12. The method of claim 9, wherein said second cell is a mammalian cell.

13. The method of claim 12, wherein said mammalian cell is selected from the group consisting of epithelial cells, erythrocytes.

14. The method of claim 9, wherein said medium is comprised of between about 2.5 wt. % and 30 wt. % cranberry juice.

15. A method for measuring adhesion forces between a cell and a substrate by determining the system interfacial free energy comprising:

measuring the surface free energy of said cell;

measuring the surface free energy of said substrate; and

measuring the surface free energy of a medium.

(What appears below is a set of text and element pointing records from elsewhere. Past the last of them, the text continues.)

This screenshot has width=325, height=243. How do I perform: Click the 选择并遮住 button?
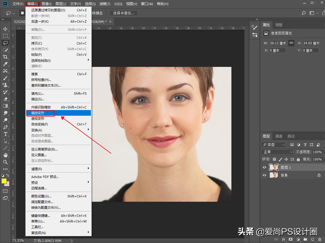[124, 13]
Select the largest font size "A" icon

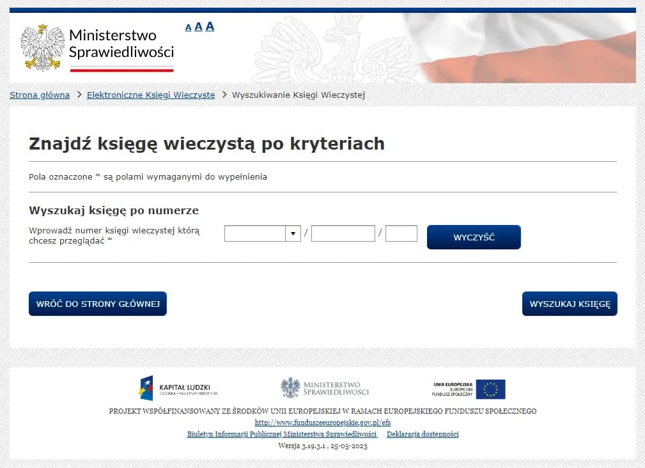click(210, 26)
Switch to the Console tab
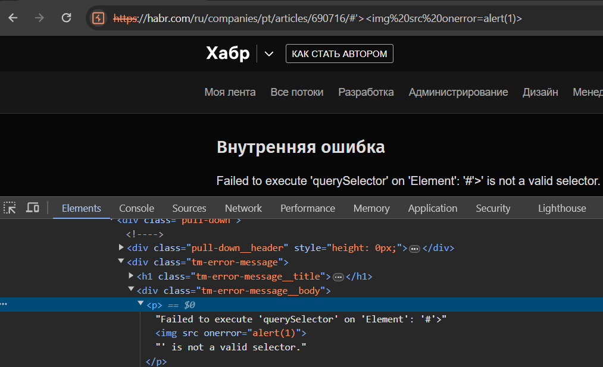The image size is (603, 367). [x=136, y=208]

16. The method of claim 15, wherein said first cell is a bacteria cell.

17. The method of claim 16, wherein said bacteria cell is selected from the group consisting of Escherichia coli, Helicobacter pylori and Porphyromonas gingivalis.

18. The method of claim 15, wherein said substrate is gastric mucous.

19. The method of claim 15, wherein said substrate is a surface coated with protein.

20. The method of claim 19, wherein said protein is selected from the group consisting of type 1 collagen, fibrinogen, and serum and said surface is periodontal tissue or teeth.

21. The method of claim 15, wherein said medium is comprised of between about 2.5 wt. % and 30 wt. % cranberry juice.

22. A method of screening for compounds that disrupt cell-cell interactions comprising:

incubating said cells with a compound or mixture of compounds; and

measuring the adhesion forces between said cells according to the method of claim 9.

23. A method of screening for compounds that disrupt cell-substrate interactions comprising:

incubating said cells and substrates with a compound or mixture of compounds; and

measuring the adhesion forces between said cells and substrate according to the method of claim 15.